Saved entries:
----------------

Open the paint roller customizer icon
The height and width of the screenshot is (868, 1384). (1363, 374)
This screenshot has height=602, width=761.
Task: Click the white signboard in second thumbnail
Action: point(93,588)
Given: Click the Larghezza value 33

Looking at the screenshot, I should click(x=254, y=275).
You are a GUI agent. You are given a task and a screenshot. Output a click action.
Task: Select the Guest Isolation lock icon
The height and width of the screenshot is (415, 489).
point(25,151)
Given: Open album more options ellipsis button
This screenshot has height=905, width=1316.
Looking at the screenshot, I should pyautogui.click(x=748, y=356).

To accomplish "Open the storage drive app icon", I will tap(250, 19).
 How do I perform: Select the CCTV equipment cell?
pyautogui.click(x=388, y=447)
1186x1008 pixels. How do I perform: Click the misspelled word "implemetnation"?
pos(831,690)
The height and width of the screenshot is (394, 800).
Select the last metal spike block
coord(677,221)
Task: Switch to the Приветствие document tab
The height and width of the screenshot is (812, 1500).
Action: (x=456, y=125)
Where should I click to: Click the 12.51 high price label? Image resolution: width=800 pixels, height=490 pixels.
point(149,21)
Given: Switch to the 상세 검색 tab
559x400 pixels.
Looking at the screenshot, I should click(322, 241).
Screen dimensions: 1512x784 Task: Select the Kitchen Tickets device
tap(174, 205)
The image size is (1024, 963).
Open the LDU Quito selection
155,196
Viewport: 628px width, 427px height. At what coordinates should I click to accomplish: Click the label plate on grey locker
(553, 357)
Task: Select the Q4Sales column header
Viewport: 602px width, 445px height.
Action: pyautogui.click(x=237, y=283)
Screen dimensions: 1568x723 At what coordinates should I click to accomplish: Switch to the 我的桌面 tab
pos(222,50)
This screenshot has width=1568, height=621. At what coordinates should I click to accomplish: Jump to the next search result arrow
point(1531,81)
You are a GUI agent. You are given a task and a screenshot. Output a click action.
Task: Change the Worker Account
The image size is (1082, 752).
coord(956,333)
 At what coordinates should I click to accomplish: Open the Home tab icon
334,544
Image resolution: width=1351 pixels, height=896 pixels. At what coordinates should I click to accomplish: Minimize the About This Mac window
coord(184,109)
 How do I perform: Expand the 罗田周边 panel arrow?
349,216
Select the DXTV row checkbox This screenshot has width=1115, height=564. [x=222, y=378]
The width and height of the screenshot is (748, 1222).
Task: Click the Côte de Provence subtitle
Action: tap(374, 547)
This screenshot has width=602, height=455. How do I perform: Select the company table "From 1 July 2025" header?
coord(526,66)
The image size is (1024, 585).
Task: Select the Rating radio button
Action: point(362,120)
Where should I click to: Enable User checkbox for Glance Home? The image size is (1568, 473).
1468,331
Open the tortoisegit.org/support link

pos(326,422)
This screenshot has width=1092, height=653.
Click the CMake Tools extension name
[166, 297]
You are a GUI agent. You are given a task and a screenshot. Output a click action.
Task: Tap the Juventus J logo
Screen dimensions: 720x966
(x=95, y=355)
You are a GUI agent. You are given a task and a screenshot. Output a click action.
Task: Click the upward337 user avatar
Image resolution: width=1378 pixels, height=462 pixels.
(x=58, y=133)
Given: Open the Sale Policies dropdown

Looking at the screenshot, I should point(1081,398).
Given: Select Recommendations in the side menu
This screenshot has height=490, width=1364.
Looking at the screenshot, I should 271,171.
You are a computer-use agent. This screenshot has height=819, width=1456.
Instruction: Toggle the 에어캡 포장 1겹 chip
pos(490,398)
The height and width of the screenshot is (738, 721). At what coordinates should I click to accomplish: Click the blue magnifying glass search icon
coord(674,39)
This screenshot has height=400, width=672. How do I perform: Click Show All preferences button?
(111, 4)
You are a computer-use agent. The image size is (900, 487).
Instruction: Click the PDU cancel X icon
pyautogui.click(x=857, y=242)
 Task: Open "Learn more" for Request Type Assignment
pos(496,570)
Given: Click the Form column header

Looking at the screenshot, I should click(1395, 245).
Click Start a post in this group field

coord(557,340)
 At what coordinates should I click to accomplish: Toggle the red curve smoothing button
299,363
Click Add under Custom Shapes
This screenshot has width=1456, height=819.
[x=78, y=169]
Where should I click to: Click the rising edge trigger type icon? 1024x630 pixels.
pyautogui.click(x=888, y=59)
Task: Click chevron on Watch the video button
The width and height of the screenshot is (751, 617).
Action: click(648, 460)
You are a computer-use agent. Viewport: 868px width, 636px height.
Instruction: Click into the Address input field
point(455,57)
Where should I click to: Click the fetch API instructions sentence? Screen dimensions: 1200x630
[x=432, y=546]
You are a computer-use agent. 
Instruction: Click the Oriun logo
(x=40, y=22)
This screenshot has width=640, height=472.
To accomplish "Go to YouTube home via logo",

----------------

Task objective: Print the records above once again, exactly as written.

Task result:
Open the paint roller customizer icon
The height and width of the screenshot is (868, 1384). (1363, 374)
This screenshot has height=602, width=761.
Task: Click the white signboard in second thumbnail
Action: point(93,588)
Given: Click the Larghezza value 33

Looking at the screenshot, I should click(x=254, y=275).
You are a GUI agent. You are given a task and a screenshot. Output a click action.
Task: Select the Guest Isolation lock icon
The height and width of the screenshot is (415, 489).
point(25,151)
Given: Open album more options ellipsis button
This screenshot has height=905, width=1316.
Looking at the screenshot, I should pyautogui.click(x=748, y=356).

To accomplish "Open the storage drive app icon", I will tap(250, 19).
 How do I perform: Select the CCTV equipment cell?
pyautogui.click(x=388, y=447)
1186x1008 pixels. How do I perform: Click the misspelled word "implemetnation"?
pos(831,690)
The height and width of the screenshot is (394, 800).
Select the last metal spike block
coord(677,221)
Task: Switch to the Приветствие document tab
The height and width of the screenshot is (812, 1500).
Action: (x=456, y=125)
Where should I click to: Click the 12.51 high price label? Image resolution: width=800 pixels, height=490 pixels.
point(149,21)
Given: Switch to the 상세 검색 tab
559x400 pixels.
Looking at the screenshot, I should click(322, 241).
Screen dimensions: 1512x784 Task: Select the Kitchen Tickets device
tap(174, 205)
The image size is (1024, 963).
Open the LDU Quito selection
155,196
Viewport: 628px width, 427px height. At what coordinates should I click to accomplish: Click the label plate on grey locker
(553, 357)
Task: Select the Q4Sales column header
Viewport: 602px width, 445px height.
Action: pyautogui.click(x=237, y=283)
Screen dimensions: 1568x723 At what coordinates should I click to accomplish: Switch to the 我的桌面 tab
pos(222,50)
This screenshot has width=1568, height=621. At what coordinates should I click to accomplish: Jump to the next search result arrow
point(1531,81)
You are a GUI agent. You are given a task and a screenshot. Output a click action.
Task: Change the Worker Account
The image size is (1082, 752).
coord(956,333)
 At what coordinates should I click to accomplish: Open the Home tab icon
334,544
Image resolution: width=1351 pixels, height=896 pixels. At what coordinates should I click to accomplish: Minimize the About This Mac window
coord(184,109)
 How do I perform: Expand the 罗田周边 panel arrow?
349,216
Select the DXTV row checkbox This screenshot has width=1115, height=564. [x=222, y=378]
The width and height of the screenshot is (748, 1222).
Task: Click the Côte de Provence subtitle
Action: tap(374, 547)
This screenshot has width=602, height=455. How do I perform: Select the company table "From 1 July 2025" header?
coord(526,66)
The image size is (1024, 585).
Task: Select the Rating radio button
Action: point(362,120)
Where should I click to: Enable User checkbox for Glance Home? The image size is (1568, 473).
1468,331
Open the tortoisegit.org/support link

pos(326,422)
This screenshot has width=1092, height=653.
Click the CMake Tools extension name
[166, 297]
You are a GUI agent. You are given a task and a screenshot. Output a click action.
Task: Tap the Juventus J logo
Screen dimensions: 720x966
(x=95, y=355)
You are a GUI agent. You are given a task and a screenshot. Output a click action.
Task: Click the upward337 user avatar
Image resolution: width=1378 pixels, height=462 pixels.
(x=58, y=133)
Given: Open the Sale Policies dropdown

Looking at the screenshot, I should point(1081,398).
Given: Select Recommendations in the side menu
This screenshot has height=490, width=1364.
Looking at the screenshot, I should 271,171.
You are a computer-use agent. This screenshot has height=819, width=1456.
Instruction: Toggle the 에어캡 포장 1겹 chip
pos(490,398)
The height and width of the screenshot is (738, 721). At what coordinates should I click to accomplish: Click the blue magnifying glass search icon
coord(674,39)
This screenshot has height=400, width=672. How do I perform: Click Show All preferences button?
(111, 4)
You are a computer-use agent. The image size is (900, 487).
Instruction: Click the PDU cancel X icon
pyautogui.click(x=857, y=242)
 Task: Open "Learn more" for Request Type Assignment
pos(496,570)
Given: Click the Form column header

Looking at the screenshot, I should click(1395, 245).
Click Start a post in this group field

coord(557,340)
 At what coordinates should I click to accomplish: Toggle the red curve smoothing button
299,363
Click Add under Custom Shapes
This screenshot has width=1456, height=819.
[x=78, y=169]
Where should I click to: Click the rising edge trigger type icon? 1024x630 pixels.
pyautogui.click(x=888, y=59)
Task: Click chevron on Watch the video button
The width and height of the screenshot is (751, 617).
Action: click(648, 460)
You are a computer-use agent. Viewport: 868px width, 636px height.
Instruction: Click into the Address input field
point(455,57)
Where should I click to: Click the fetch API instructions sentence? Screen dimensions: 1200x630
[x=432, y=546]
You are a computer-use agent. 
Instruction: Click the Oriun logo
(x=40, y=22)
This screenshot has width=640, height=472.
To accomplish "Go to YouTube home via logo",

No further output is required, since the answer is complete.